La experiencia reciente de la municipalidad provincial de Requena, y de su alcalde, porque un día se le ocurrió que la mejor manera de hacer progresar a su distrito es diseñar proyectos de inversiones cualesquiera que sean ellos, sin poner límites de costos y sin tener en consideración los cambios climáticos extremos, hoy presente con mayor intensidad.

 

En sus 4 años de gestión municipal nos está demostrando que los proyectos de inversión ejecutados y en ejecución están totalmente desenfocado de un bienestar colectivo para alcanzar futuros prósperos.
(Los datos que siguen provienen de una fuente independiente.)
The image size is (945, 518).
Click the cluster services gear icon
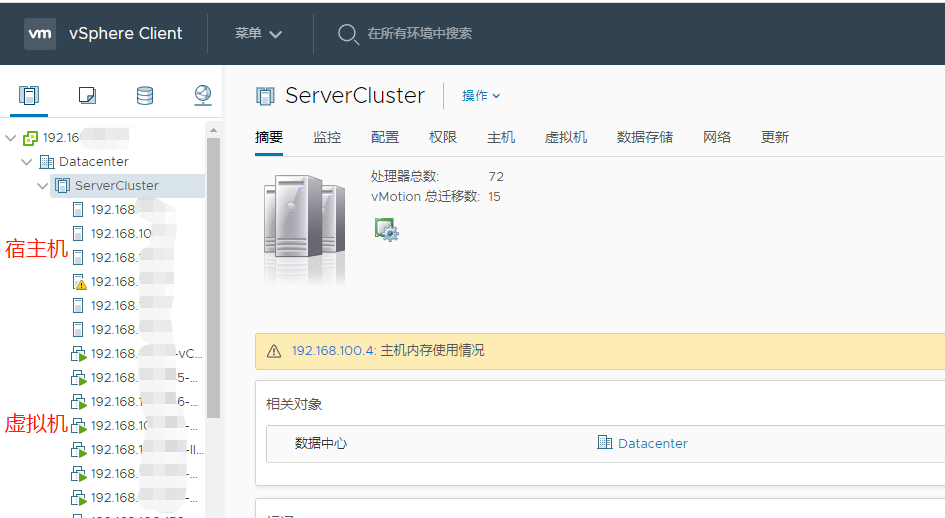point(386,230)
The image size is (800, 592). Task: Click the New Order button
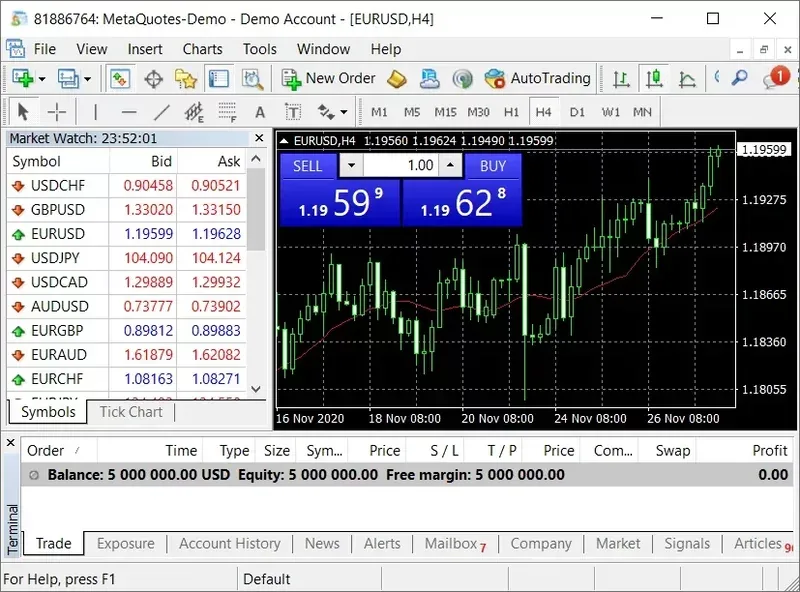[329, 79]
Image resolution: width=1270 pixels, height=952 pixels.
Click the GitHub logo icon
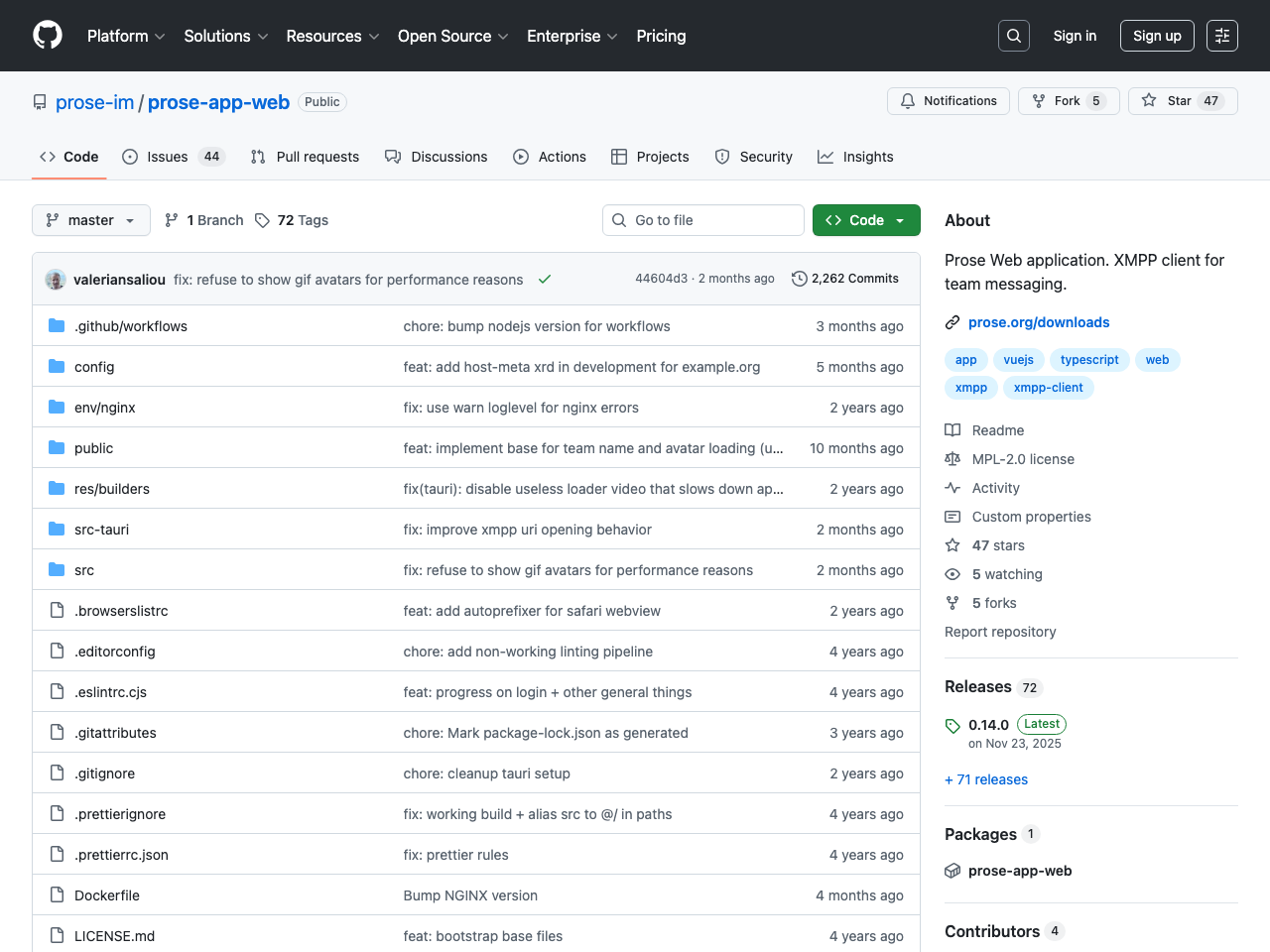(48, 36)
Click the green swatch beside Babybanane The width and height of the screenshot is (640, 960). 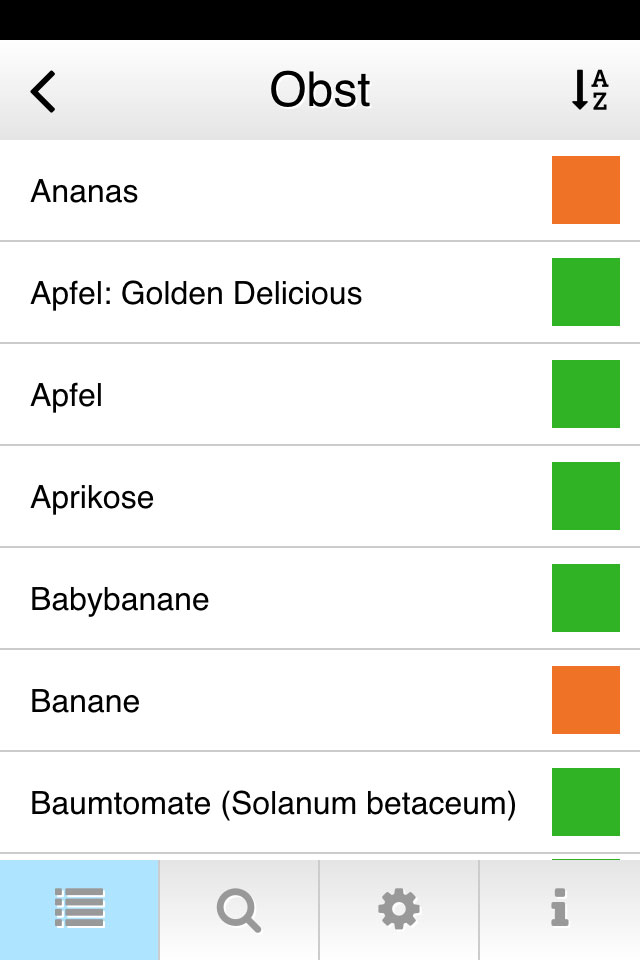coord(585,598)
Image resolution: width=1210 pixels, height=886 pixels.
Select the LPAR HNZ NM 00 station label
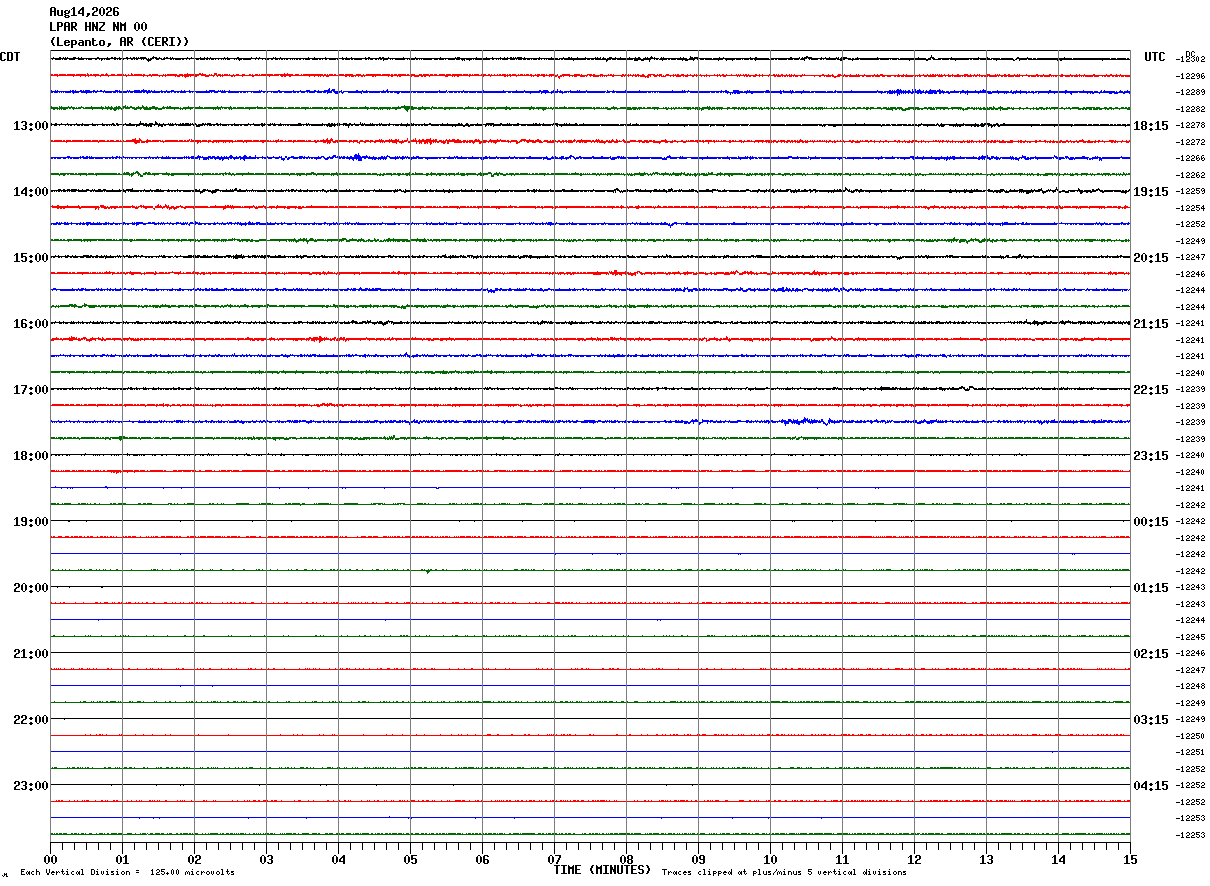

Sus proyectos priorizados se relacionan directamente con la desproporcionalidad en sus costos con diseños arquitectónicos que no se ensamblan con su paisaje natural, quitando la oportunidad de generar valor a su patrimonio en un rito simbólico de que sus gentes lo consideren como suyo, y así evitar el deterioro progresivo de su ornamento sin propósito común.

 

 

La discrecionalidad de sus acciones, avalada en la ley de descentralización y su ley orgánica, le otorga capacidades para poder interactuar con presupuesto público pata atacar directamente al corazón del problema público; sin embargo, las angustias de sus gentes se encuentran pendientes de atención a pesar de administrar y gastar en ejecución de obras s/239 millones desde el 2023 al 30 de marzo 2026.

 

Una de las fuentes importantes que hizo posible esta millonaria inversión fue generada por el Fideicomiso del Plan de Cierre de Brechas (FPCB), cuya orientación está enfocada a mejora la ornamenta de la ciudad de Requena, y no precisamente a su objetivo central: atender a sus poblaciones vulnerables de su zona rural.

 

No contento con desenfocarse de una realidad en concreto, exigió un endeudamiento público en el marco del FPCB, logrando la publicación del DS N°019-2026-EF para la emisión de bonos del tesoro por un valor de s/152 millones, para endeudar a la municipalidad hasta el 2036, pagando anualmente un promedio de s/20 millones con recursos del canon petrolero. La tercera parte de la deuda contraída, para obras civiles dentro de la ciudad, es para pagar intereses. El alcalde se convirtió en un gestor comercial.

 

Esa lección de financiamiento piramidal, ahora tiene a un seguidor: el jefe de pliego del Gore Loreto, que está intentando un endeudamiento en el marco del fideicomiso de la Ley 30897, por un valor de s/1,004 millones en los términos financieros que tiene el Banco de la Nación (de 2026 a 2031, se va pagar 262 millones anuales, hasta alcanzar un pago total de s/1,574 millones) con un rendimiento financiero de aproximadamente 3 veces al esquema de deuda por emisión de bonos soberanos en el caso de la municipalidad provincial de Requena.

 

La similitud de ambos jefes de pliego es la priorización de sus expedientes de obras cuya competencia alcanza a gobiernos locales, como la realización de pistas y veredas, y con el esquema clásico y absurdo que creando centros de salud y centros educativos van a combatir los males de la salud publica, así como de elevar la calidad del rendimiento en aula de los alumnos y de los docentes. No es un gestor de desarrollo territorial, el jefe de pliego se convirtió es un gestor comercial (beneficio personal y de grupos económicos de poder).

 

Este esquema de endeudamiento piramidal (mayor deuda sin cerrar brechas sociales), es el extremo de un jefe de pliego del Gore Loreto que hace bastante tiempo perdió la brújula y el horizonte sobre qué significa administrar un territorio rico en su biodiversidad.

 

El endeudamiento piramidal va comprometer recursos a futuro y puede alcanzar a inmovilizar saldos financieros para la próxima gestión regional (2027-30) en sus dos primeros años, agitando a una sociedad frustrada por la no realización de proyectos de inversión.